Having a body double means twice as much prep time for hair and make-up for both men. In Episode 8, when half of Viserys’ face was revealed to have fallen off, it took five hours to create the prosthetics and wig.
“We didn’t have a lace wig because Viserys’ hair was getting too thin and receding,” says Gower. “We put all the hair in individually and punched it into the silicone prosthetics. Every day he has a newly punched silicone prosthetic. We do Paddy’s makeup on one end of the trailer, then we do his stunts on the other end of the film. And if he does a bald cap with punched hair in the back or 3/4 We can shoot from behind.
When we first see Viserys in Episode 8, a golden half-mask hides the damaged parts of his face. During a tense dinner, he removes his mask so his family can see him for what he really is – a villainous king with not much time left to live. A combination of functional and visual effects helped create open spaces in the eye sockets, cheeks and jaw.
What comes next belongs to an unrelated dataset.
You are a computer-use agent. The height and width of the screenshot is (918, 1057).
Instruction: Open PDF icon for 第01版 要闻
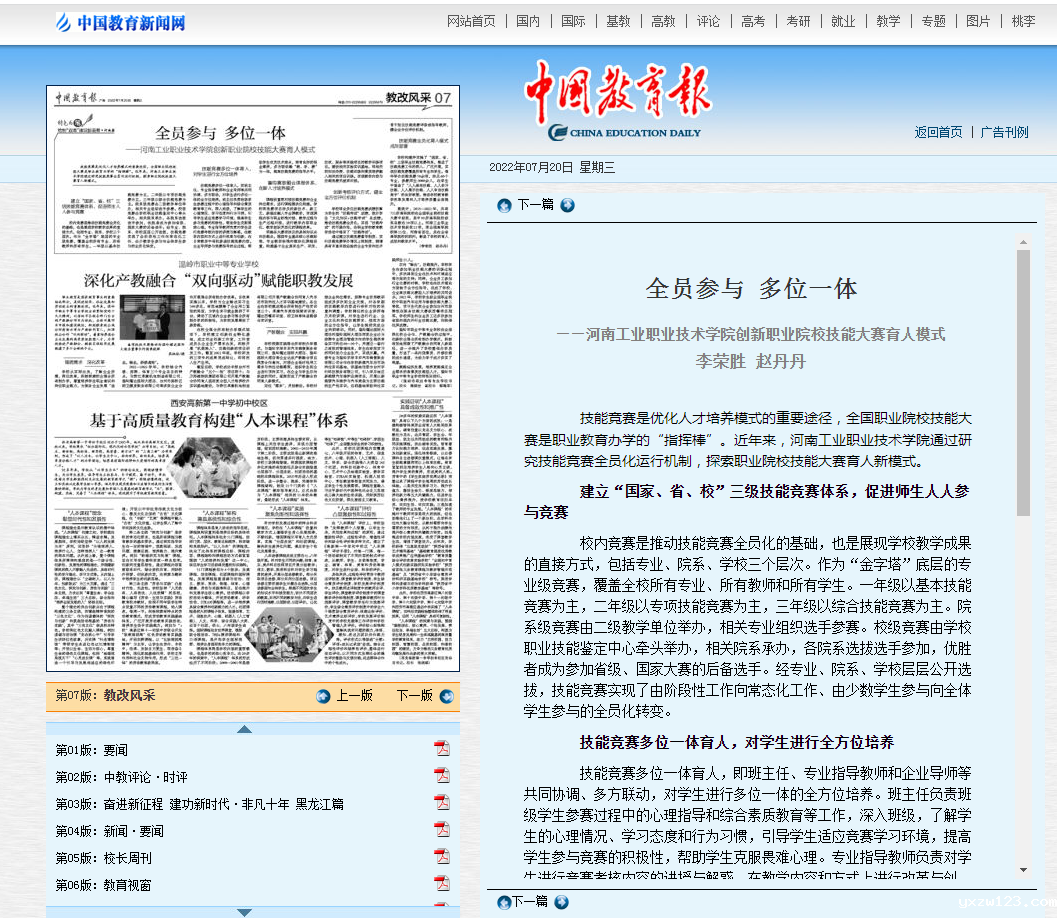tap(441, 749)
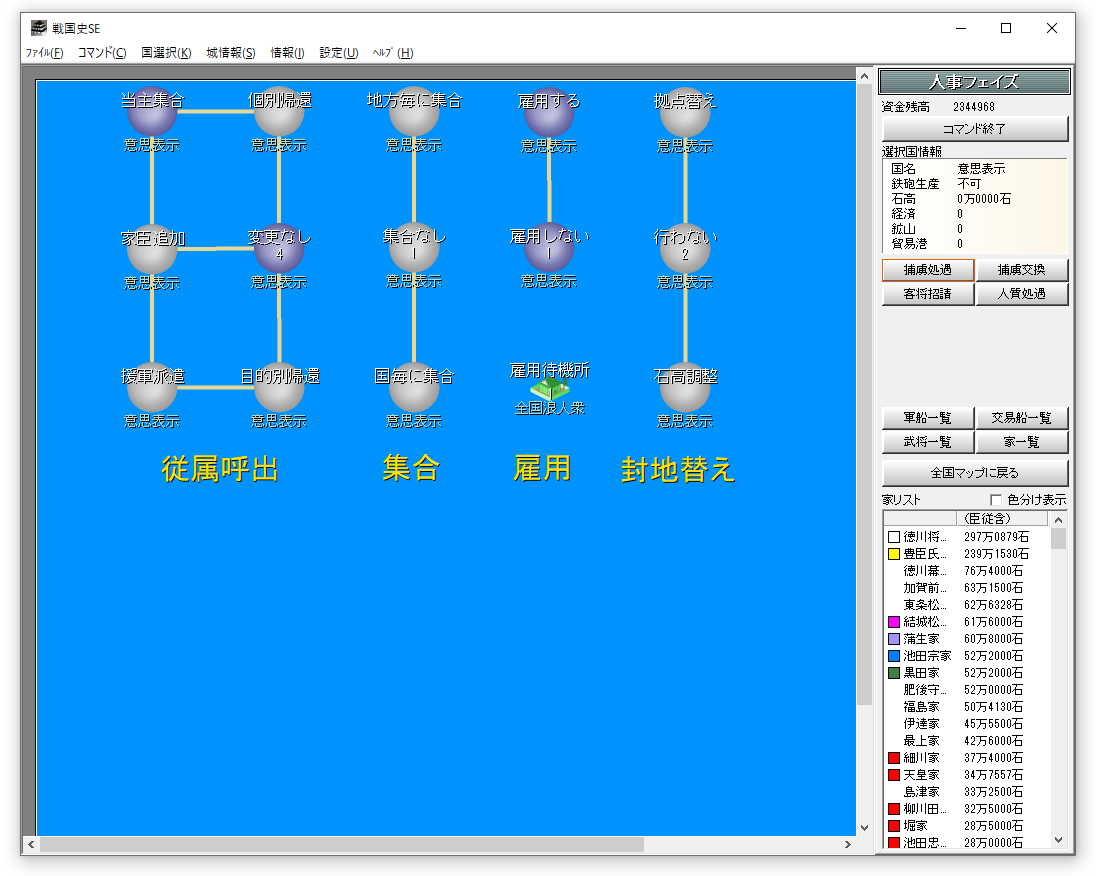Open the 武将一覧 list button

[x=927, y=442]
“We knew we couldn’t achieve this final look in practice, because we’d have all these holes in Paddy’s head,” says Gower. “For those scenes, we had full synthetic makeup covering Paddy’s face. We had areas painted green for the visual effects section to remove in post. They also went into the construction of Paddy’s face, making it slimmer and bolder.
The shocking and half-lost face is Viserys’ last stage before dying in his sleep at the end of Episode 8. Gower said the “Dragon House” team wanted viewers to feel “sadness” and “regret” for the king. But don’t be intimidated by the type.
Gower’s next HBO project, however, is set to shock viewers. He’s making creepy, zombie-like clickers from “The Last of Us,” HBO’s upcoming adaptation of the post-apocalyptic video game series. In “The Last of Us”, an airborne fungus has destroyed society, and those infected begin to sprout from their bodies like mushrooms. The fungus takes over the victims’ nervous systems, gouging out their eyes, and forcing them to use echo to eat human flesh.
“It was a bit of a dream,” says Gower. “For a monster creator, that’s exactly what I got into the business for. We were really lucky. The scripts are fantastic. There are some very scary moments. There’s a lot in there for fans. I think it’s fair to say they’ll be very happy.
While he couldn’t say much about the upcoming sequel, Gower praised his “Chernobyl” co-showrunners Craig Mazin and Neil Druckman, who directed the first game.
“From what I saw on set and what we shot, it was very true and accurate to the game,” he said. “I hope the fans will be over the moon and it will spawn a lot of new fans who are introduced to the show rather than the video game.”